为了澄清我的问题,我需要在第一床文件(已经在数据框对象中)中逐行进行测试,因此只将数据框的一行作为查询,然后将其交给区间间隔树持有第二个床文件的树(但需要先强制 GRanges 对象)。
我的数据看起来像:
idx chrom start End name score p-value
1 chr1 32727 32817 MACS_peak_1 8.69 1.150748e-11
2 chr1 52489 52552 MACS_peak_2 4.26 2.347418e-11
3 chr1 65527 65590 MACS_peak_3 4.19 2.386635e-11
4 chr1 65773 65904 MACS_peak_4 2.02 4.950495e-11
5 chr1 66001 66117 MACS_peak_5 5.66 1.766784e-11
6 chr1 115700 115769 MACS_peak_6 10.30 9.708738e-12
7 chr1 136389 136452 MACS_peak_7 4.26 2.347418e-11
8 chr1 235352 235415 MACS_peak_8 4.26 2.347418e-11
9 chr1 235636 235700 MACS_peak_9 5.66 1.766784e-11
10 chr1 432895 432958 MACS_peak_10 4.26 2.347418e-11
f1 <- function(bed.1, bed.2){
query<- GRanges()
subject = bed.2
for(i in 1: length(bed.1)){
query<-bed.1[i]
o <- GenomicRanges::findOverlaps(query, subject, minoverlap = 2L, algorithm="intervaltree")
hitfrom_<-query[queryHits(o)]
hitTo_<-subject[subjectHits(o)]
pint <-pintersect(hitfrom_, hitTo_)
return(pint)
}
}
这是我的代码,如何迭代 bed.1 中的 GRanges 对象集并调用 findOverlap() 函数来查找重叠的 GRanges 在哪里。

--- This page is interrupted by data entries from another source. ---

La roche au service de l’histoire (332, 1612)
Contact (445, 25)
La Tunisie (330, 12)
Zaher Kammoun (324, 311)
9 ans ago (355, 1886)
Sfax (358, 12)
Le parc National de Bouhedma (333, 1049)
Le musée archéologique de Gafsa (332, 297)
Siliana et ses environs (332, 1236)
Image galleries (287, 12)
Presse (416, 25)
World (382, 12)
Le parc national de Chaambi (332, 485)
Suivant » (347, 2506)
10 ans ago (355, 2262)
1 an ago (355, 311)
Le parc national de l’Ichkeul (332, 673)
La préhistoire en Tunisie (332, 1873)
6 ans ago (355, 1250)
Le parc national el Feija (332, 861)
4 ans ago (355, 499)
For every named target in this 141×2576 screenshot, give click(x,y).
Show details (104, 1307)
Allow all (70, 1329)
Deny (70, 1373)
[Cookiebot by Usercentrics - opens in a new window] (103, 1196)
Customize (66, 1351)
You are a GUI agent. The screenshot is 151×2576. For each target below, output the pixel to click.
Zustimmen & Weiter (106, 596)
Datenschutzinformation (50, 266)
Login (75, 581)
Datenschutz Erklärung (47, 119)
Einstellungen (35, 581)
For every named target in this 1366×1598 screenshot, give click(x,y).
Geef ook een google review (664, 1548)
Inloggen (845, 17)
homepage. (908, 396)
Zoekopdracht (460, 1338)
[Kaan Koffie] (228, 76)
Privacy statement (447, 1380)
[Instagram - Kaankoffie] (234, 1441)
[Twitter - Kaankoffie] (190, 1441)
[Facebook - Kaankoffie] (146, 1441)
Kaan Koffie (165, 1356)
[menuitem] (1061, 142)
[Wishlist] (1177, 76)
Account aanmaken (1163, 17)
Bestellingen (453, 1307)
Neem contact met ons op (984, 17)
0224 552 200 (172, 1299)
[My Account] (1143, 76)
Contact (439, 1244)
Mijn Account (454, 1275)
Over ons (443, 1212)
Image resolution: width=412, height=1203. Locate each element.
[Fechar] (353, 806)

这段代码没有给我想要的结果。有人帮帮我吗??谢谢
我猜你不需要逐行操作。
text1 <- "idx chrom start End name score p-value
1 chr1 32727 32817 MACS_peak_1 8.69 1.150748e-11
2 chr1 52489 52552 MACS_peak_2 4.26 2.347418e-11
3 chr1 65527 65590 MACS_peak_3 4.19 2.386635e-11
4 chr1 65773 65904 MACS_peak_4 2.02 4.950495e-11
5 chr1 66001 66117 MACS_peak_5 5.66 1.766784e-11
6 chr1 115700 115769 MACS_peak_6 10.30 9.708738e-12
7 chr1 136389 136452 MACS_peak_7 4.26 2.347418e-11
8 chr1 235352 235415 MACS_peak_8 4.26 2.347418e-11
9 chr1 235636 235700 MACS_peak_9 5.66 1.766784e-11
10 chr1 432895 432958 MACS_peak_10 4.26 2.347418e-11"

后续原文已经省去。